Your assignment: Nothing but the lines from the one containing "[button] (461, 144)" through the last line of the material should appear in the answer, transcribed exactly, pictures excluded.

▶

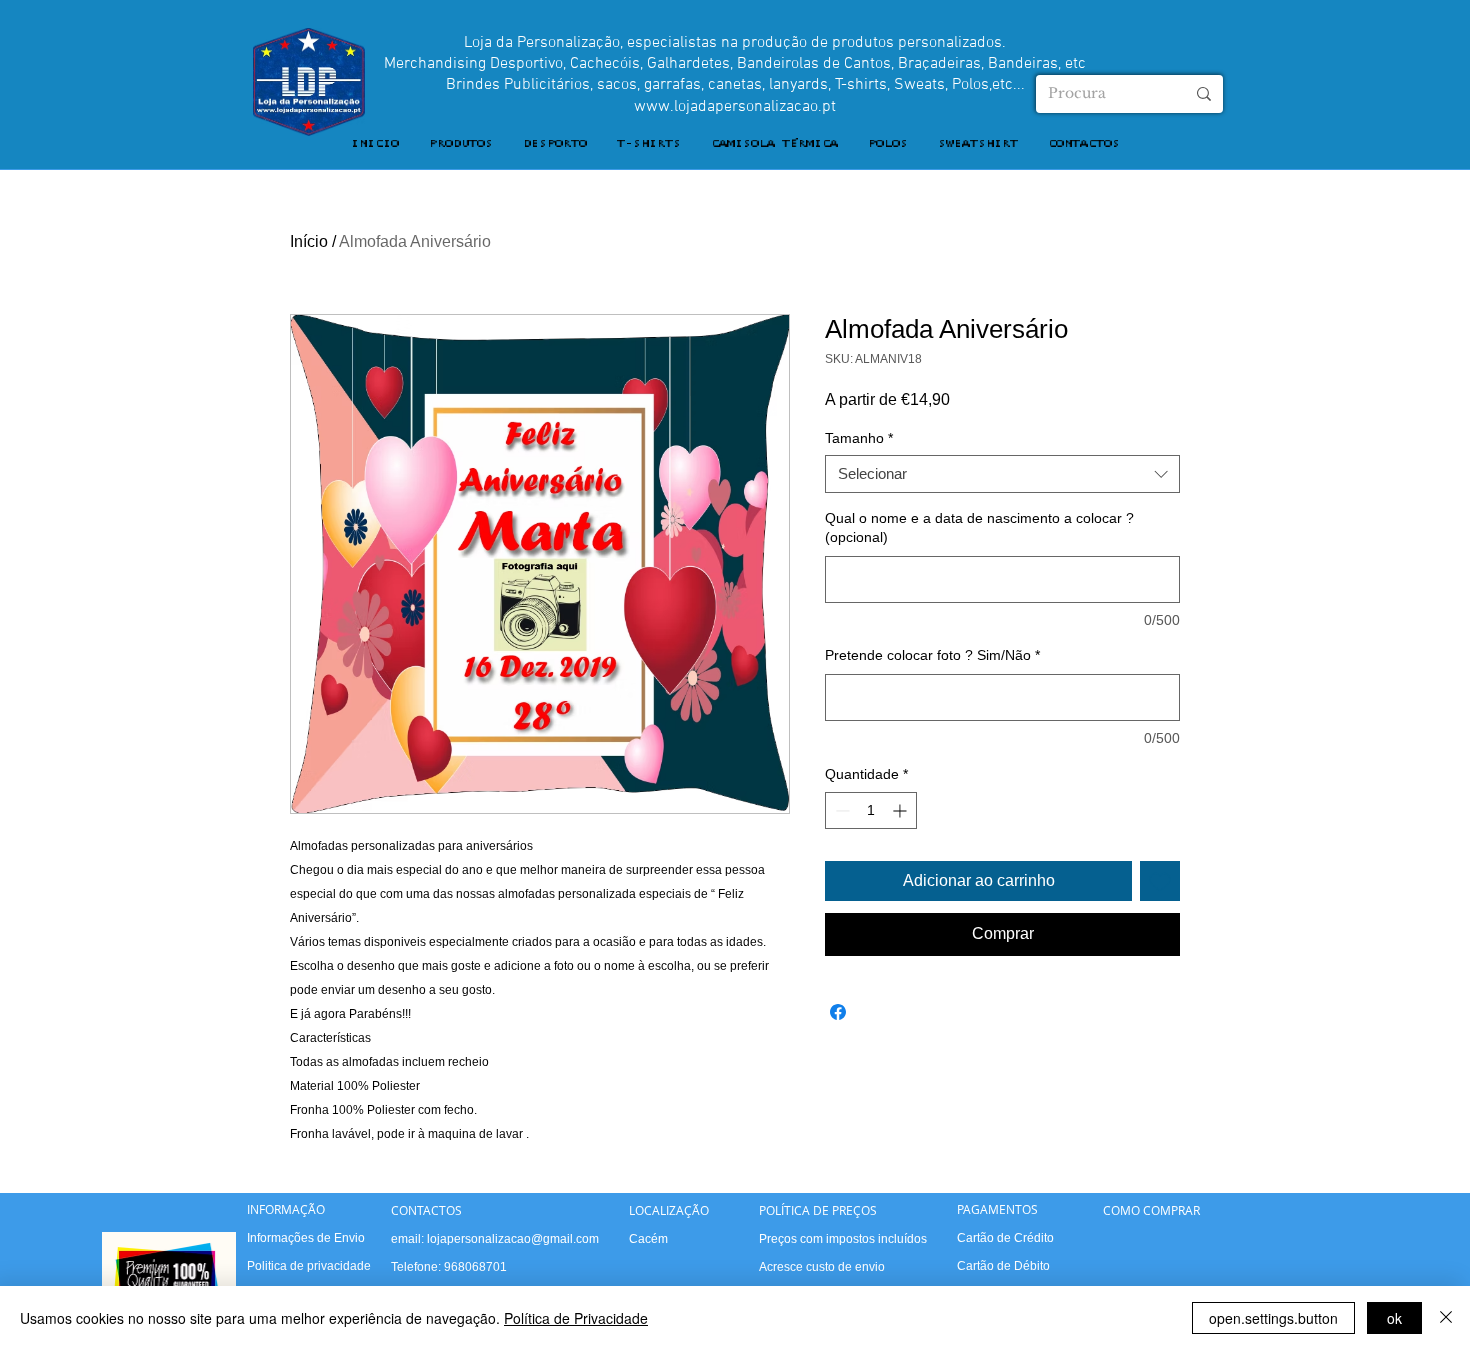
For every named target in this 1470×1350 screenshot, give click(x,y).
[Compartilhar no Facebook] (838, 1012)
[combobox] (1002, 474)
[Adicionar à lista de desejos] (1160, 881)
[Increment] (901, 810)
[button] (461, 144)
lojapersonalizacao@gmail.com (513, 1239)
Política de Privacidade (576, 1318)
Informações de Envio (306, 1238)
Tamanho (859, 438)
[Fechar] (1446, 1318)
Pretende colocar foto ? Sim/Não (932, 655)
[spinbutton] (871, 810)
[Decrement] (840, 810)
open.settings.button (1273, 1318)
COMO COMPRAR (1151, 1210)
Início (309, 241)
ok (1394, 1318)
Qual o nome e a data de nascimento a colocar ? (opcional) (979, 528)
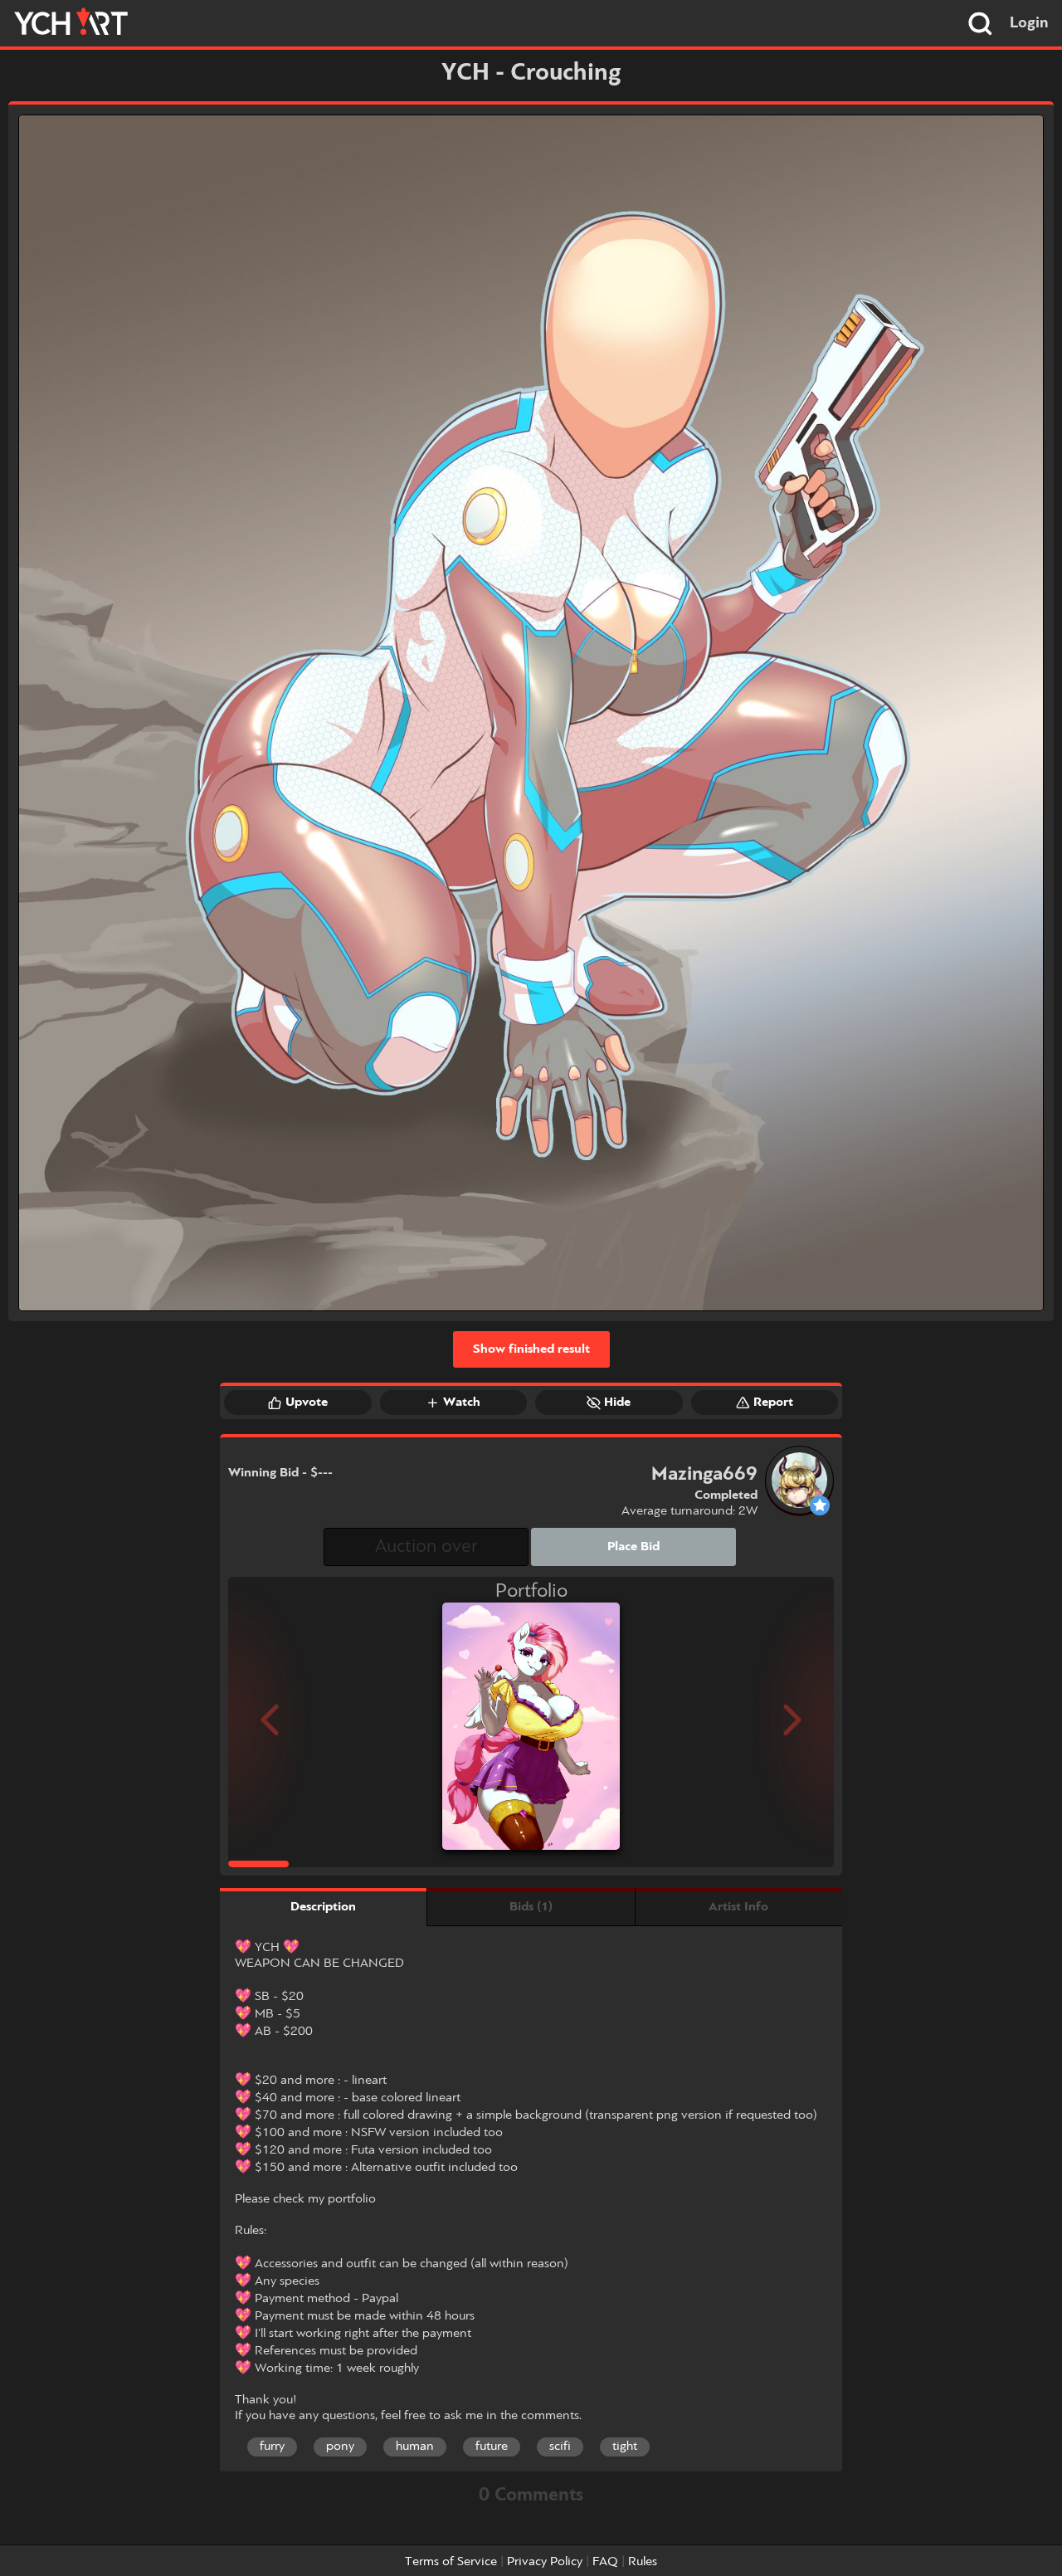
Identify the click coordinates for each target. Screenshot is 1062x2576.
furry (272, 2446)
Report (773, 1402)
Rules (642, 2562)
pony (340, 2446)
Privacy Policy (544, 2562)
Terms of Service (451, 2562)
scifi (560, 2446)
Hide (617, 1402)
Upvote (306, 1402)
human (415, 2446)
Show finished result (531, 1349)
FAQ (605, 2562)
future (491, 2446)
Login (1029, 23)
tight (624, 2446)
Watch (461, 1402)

◀

Answer section:
[button] (461, 144)
lojapersonalizacao@gmail.com (513, 1239)
Política de Privacidade (576, 1318)
Informações de Envio (306, 1238)
Tamanho (859, 438)
[Fechar] (1446, 1318)
Pretende colocar foto ? Sim/Não (932, 655)
[spinbutton] (871, 810)
[Decrement] (840, 810)
open.settings.button (1273, 1318)
COMO COMPRAR (1151, 1210)
Início (309, 241)
ok (1394, 1318)
Qual o nome e a data de nascimento a colocar ? (opcional) (979, 528)
Identify the click coordinates for each target. Screenshot is 1062x2576.
furry (272, 2446)
Report (773, 1402)
Rules (642, 2562)
pony (340, 2446)
Privacy Policy (544, 2562)
Terms of Service (451, 2562)
scifi (560, 2446)
Hide (617, 1402)
Upvote (306, 1402)
human (415, 2446)
Show finished result (531, 1349)
FAQ (605, 2562)
future (491, 2446)
Login (1029, 23)
tight (624, 2446)
Watch (461, 1402)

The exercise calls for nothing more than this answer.